Двое поселян повели пришельцев в общинный дом, открыли перед ними дверь и зажгли свечу. Девушка принесла на подносе еду и напитки, лучшее, что нашли. Она поставила перед ними поднос, поклонилась и сказала:
— Это скромное угощение людей Айна, поешьте, а я приготовлю постели.
И она постелила им, собрав подушки на лавки у стен.
Девушка была очень красивая и скромная в поведении. Саул впервые в своей жизни посмотрел на женщину взглядом мужчины, но не сказал ей ни одного слова: ни хорошего, ни плохого. Только ответил на ее приветствие благодарностью, а сердце его учащенно забилось.
После ужина Ахьё по приказу Саула погасил свет на маленьком столике, и они оба легли спать.
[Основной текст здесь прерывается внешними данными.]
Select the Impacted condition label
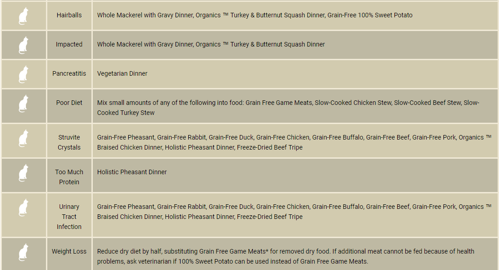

Ахьё заснул тут же, — он устал от ноши, а Саулу не спалось. Он не мог отделаться от впечатлений пути, и сон не шел к нему. Дважды он окликал Ахьё, но тот лишь громко храпел во сне и скрипел зубами, как теленок в стойле.
Луна сияла сквозь круглое отверстие под закрытой дверью, с улицы тянуло прохладой. Все селение спало, и только было слышно, как кричит осел, да мяукает кот, призывая свою подругу, да шуршит летучая мышь под крышей. А в полночь громко со всех концов Айна стали перекликаться петухи. Саул встал с постели, подошел к двери, тихонько приоткрыл ее и босиком вышел во двор. Луны не было видно из-за густого тумана, легшего на землю и покрывшего все кругом. И только крики петухов раздавались то тут, то там. Саул уселся на обломок большого камня, лежавшего около двери, и стал молча смотреть в туман…
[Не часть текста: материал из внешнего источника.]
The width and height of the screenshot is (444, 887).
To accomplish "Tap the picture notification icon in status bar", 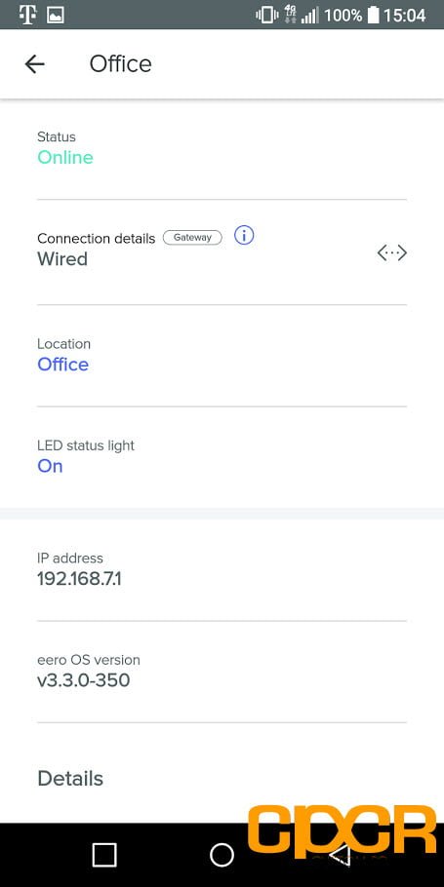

Прошло немного времени, все умолкло. Глаза Саула начали различать силуэты домов, деревья и столбы. Невдалеке, как высокая стена, выросла гора, которую он вначале не заметил. На дворе было холодно. Холод, проникая под рубаху, обжигал тело, волосы пропитались росой. Он встал, вернулся в дом, взял мягкое шерстяное одеяло, которое дала ему мать, закутался в него и опять вышел в туман и сел на тот же камень, словно готовясь обдумать все, что накопилось у него в душе за время пути. Нет лучше часа для размышлений, чем ночь, когда никто не видит и не слышит тебя.
И тотчас же нахлынули на него воспоминания. Он думал о Гиве, об отчем доме и о том, что ждет его впереди. Саул думал о том, что Киш, отец его, достиг преклонных лет и знает только бесконечные труды и заботы ради его матери, Шломот, и ради него самого, их единственного сына. Он думал о Нааме, старой жене отца, потерявшей всех своих сыновей, думал, что эта старая женщина любит его отца Киша, Шломот и его без ревности, что все трое они для нее, как родные дети. Он думал о рабах и о прислуге, о полях и виноградниках, о скотине и водопое для ослов, — обо всем думал он с тоскою и грустью в сердце, потому что, как ни старался он представить их себе, он видел их не как живых, а как бы сквозь пелену тумана или сквозь стену-гору, будто забыл, как они выглядят.
Вдруг донесся до него голос, словно кто-то вскрикнул во сне, голос одинокий, не отдавшийся эхом. И только он один, пришелец, слышит этот голос. К кому взывает он? Не ему ли, Саулу, кричит кто-то, моля немедля помочь? А может, это голос души его? Голос души, зовущей разорвать сковывающие ее цепи.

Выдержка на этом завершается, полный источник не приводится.